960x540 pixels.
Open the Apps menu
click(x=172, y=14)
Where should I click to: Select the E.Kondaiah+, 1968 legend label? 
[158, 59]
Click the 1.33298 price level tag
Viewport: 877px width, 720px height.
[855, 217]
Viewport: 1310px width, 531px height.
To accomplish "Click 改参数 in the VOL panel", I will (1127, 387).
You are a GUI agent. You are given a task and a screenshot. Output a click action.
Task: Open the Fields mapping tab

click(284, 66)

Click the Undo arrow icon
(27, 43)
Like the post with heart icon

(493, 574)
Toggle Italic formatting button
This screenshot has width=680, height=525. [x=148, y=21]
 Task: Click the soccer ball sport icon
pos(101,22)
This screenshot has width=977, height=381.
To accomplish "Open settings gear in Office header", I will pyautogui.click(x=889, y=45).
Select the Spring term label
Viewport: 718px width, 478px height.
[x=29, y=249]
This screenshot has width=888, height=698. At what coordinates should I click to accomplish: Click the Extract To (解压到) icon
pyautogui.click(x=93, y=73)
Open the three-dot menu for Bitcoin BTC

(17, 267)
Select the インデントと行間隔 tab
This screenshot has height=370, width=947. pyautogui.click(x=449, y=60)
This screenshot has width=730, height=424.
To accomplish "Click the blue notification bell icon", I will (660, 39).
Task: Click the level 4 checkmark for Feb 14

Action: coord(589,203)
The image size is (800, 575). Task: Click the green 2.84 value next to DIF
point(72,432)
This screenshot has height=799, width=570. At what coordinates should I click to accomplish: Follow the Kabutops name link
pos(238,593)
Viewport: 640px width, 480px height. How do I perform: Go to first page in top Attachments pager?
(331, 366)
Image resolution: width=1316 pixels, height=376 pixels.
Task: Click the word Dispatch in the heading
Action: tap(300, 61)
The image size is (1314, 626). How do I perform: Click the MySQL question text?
====
#### To do:
Copy out every line of the records above verbatim, keeping each one's wording, spacing, and order.

#### Correct output:
960x540 pixels.
Open the Apps menu
click(x=172, y=14)
Where should I click to: Select the E.Kondaiah+, 1968 legend label? 
[158, 59]
Click the 1.33298 price level tag
Viewport: 877px width, 720px height.
[855, 217]
Viewport: 1310px width, 531px height.
To accomplish "Click 改参数 in the VOL panel", I will (1127, 387).
You are a GUI agent. You are given a task and a screenshot. Output a click action.
Task: Open the Fields mapping tab

click(284, 66)

Click the Undo arrow icon
(27, 43)
Like the post with heart icon

(493, 574)
Toggle Italic formatting button
This screenshot has width=680, height=525. [x=148, y=21]
 Task: Click the soccer ball sport icon
pos(101,22)
This screenshot has width=977, height=381.
To accomplish "Open settings gear in Office header", I will pyautogui.click(x=889, y=45).
Select the Spring term label
Viewport: 718px width, 478px height.
[x=29, y=249]
This screenshot has width=888, height=698. At what coordinates should I click to accomplish: Click the Extract To (解压到) icon
pyautogui.click(x=93, y=73)
Open the three-dot menu for Bitcoin BTC

(17, 267)
Select the インデントと行間隔 tab
This screenshot has height=370, width=947. pyautogui.click(x=449, y=60)
This screenshot has width=730, height=424.
To accomplish "Click the blue notification bell icon", I will (660, 39).
Task: Click the level 4 checkmark for Feb 14

Action: coord(589,203)
The image size is (800, 575). Task: Click the green 2.84 value next to DIF
point(72,432)
This screenshot has height=799, width=570. At what coordinates should I click to accomplish: Follow the Kabutops name link
pos(238,593)
Viewport: 640px width, 480px height. How do I perform: Go to first page in top Attachments pager?
(331, 366)
Image resolution: width=1316 pixels, height=376 pixels.
Task: Click the word Dispatch in the heading
Action: tap(300, 61)
The image size is (1314, 626). How do I perform: Click the MySQL question text?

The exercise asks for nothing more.